Almost 400 cloud providers still vulnerable to Heartbleed bug

Close to 400 cloud providers are still vulnerable to the infamous Heartbleed bug that has caused widespread panic across all industries.

Related: A closer look at how Heartbleed actually works

The intelligence team at Skyhigh Networks, which tracks vulnerabilities across cloud providers, discovered that 368 cloud providers are still vulnerable to attack and the services involved include “leading backup, HR, security, collaboration, CRM, ERP, cloud storage, and backup services.”

“The average company uses 626 cloud services, making the likelihood they use at least one affected service extremely high. Across over 200 companies using Skyhigh, 96 per cent are using at least one cloud provider that is still not patched 24 hours later. We’ll continue tracking these services and provide updates as they are patched,” stated Skyhigh in a blog post.

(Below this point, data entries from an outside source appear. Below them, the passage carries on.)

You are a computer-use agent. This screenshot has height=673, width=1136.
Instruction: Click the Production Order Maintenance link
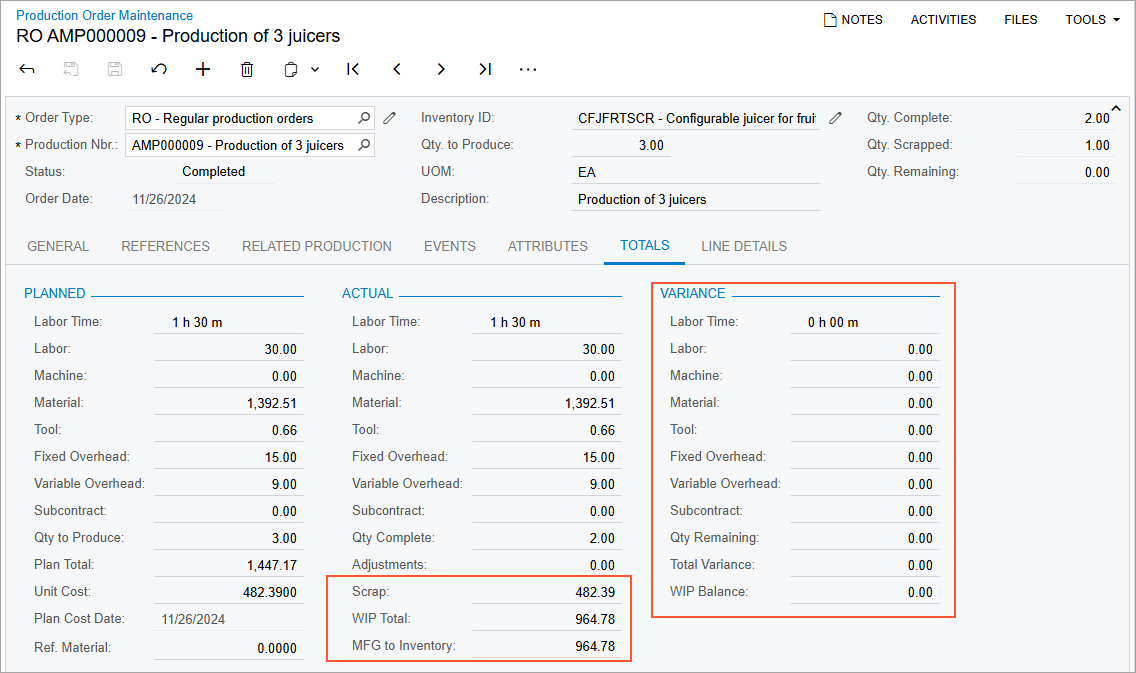tap(105, 15)
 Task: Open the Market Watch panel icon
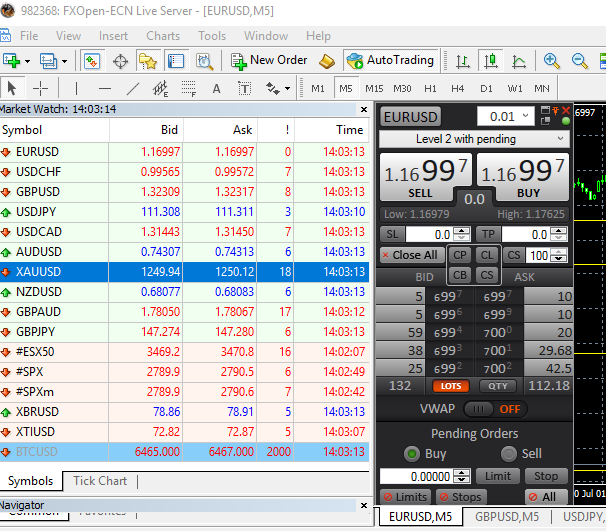pyautogui.click(x=91, y=61)
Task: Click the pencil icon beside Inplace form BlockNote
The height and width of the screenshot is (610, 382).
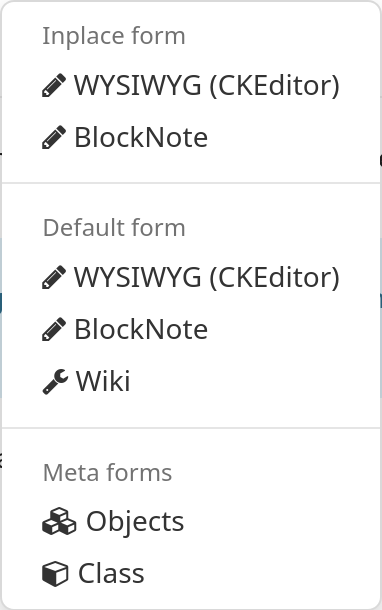Action: click(x=54, y=137)
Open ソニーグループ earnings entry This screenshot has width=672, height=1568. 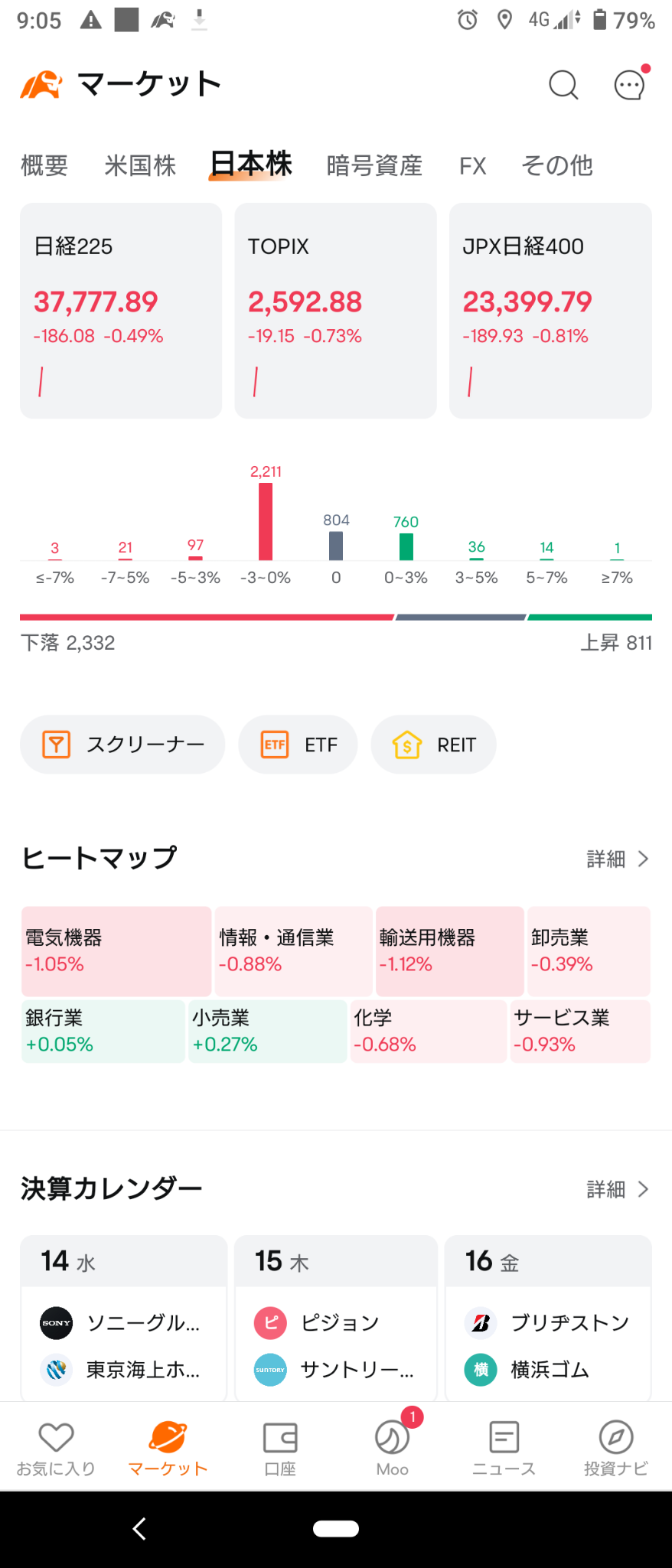coord(122,1322)
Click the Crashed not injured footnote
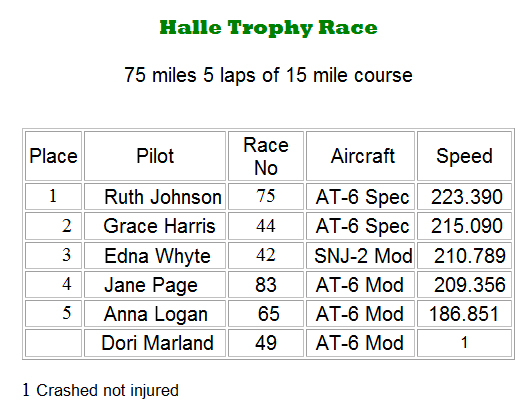Screen dimensions: 529x408 tap(101, 390)
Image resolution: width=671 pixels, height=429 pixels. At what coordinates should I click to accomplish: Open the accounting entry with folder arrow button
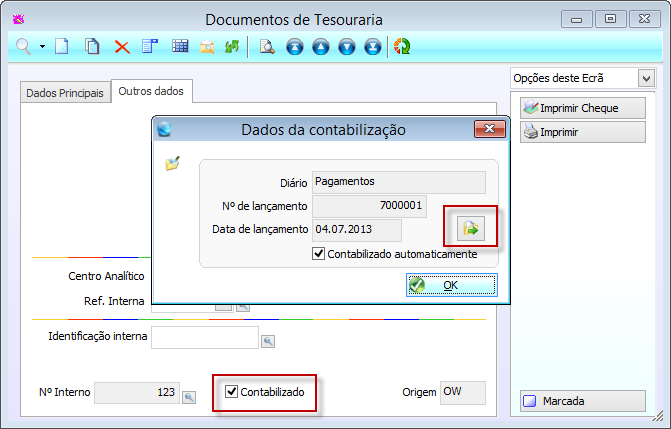(469, 229)
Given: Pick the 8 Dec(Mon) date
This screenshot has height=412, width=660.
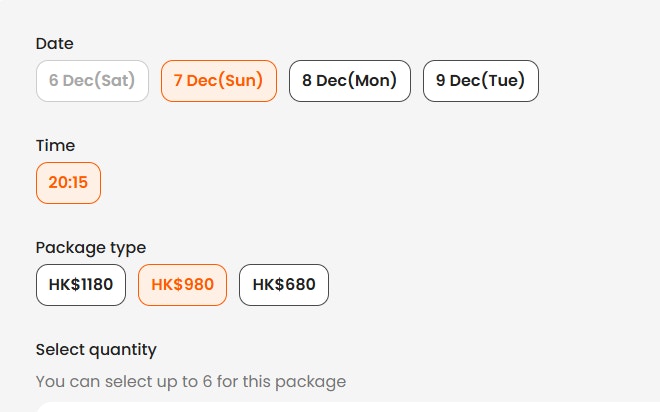Looking at the screenshot, I should pos(349,81).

Skyhigh has contacted all 368 of the cloud providers that are affected by the bug and is working hard to make sure the providers patch their SSL and carry out remediation like revoking and reissuing certificates. The company has also reached out to customers that use the affected services to inform them of the issue.

It has also released a list of five steps that every company should take in response to the Heartbleed vulnerability. Firstly firms should check the level of exposure by using this tool to check the individual services affected. After this all passwords used by employees on services that are vulnerable must be changed immediately as well as passwords that are reused elsewhere.

Once this has been done companies are encouraged to enable multi-factor authentication, then contact cloud providers to receive updates on when they have released patches and security certificates have been reissued. Lastly firms are advised to use an encryption gateway in order to provide an extra layer of protection.

Related: Heartbleed and your passwords: An in-depth guide to what action you should take

Heartbleed was first outed earlier this week when it was revealed that a bug with OpenSSL meant that user data could be easily viewed by cyber criminals and led some web firms to advise users to change all passwords.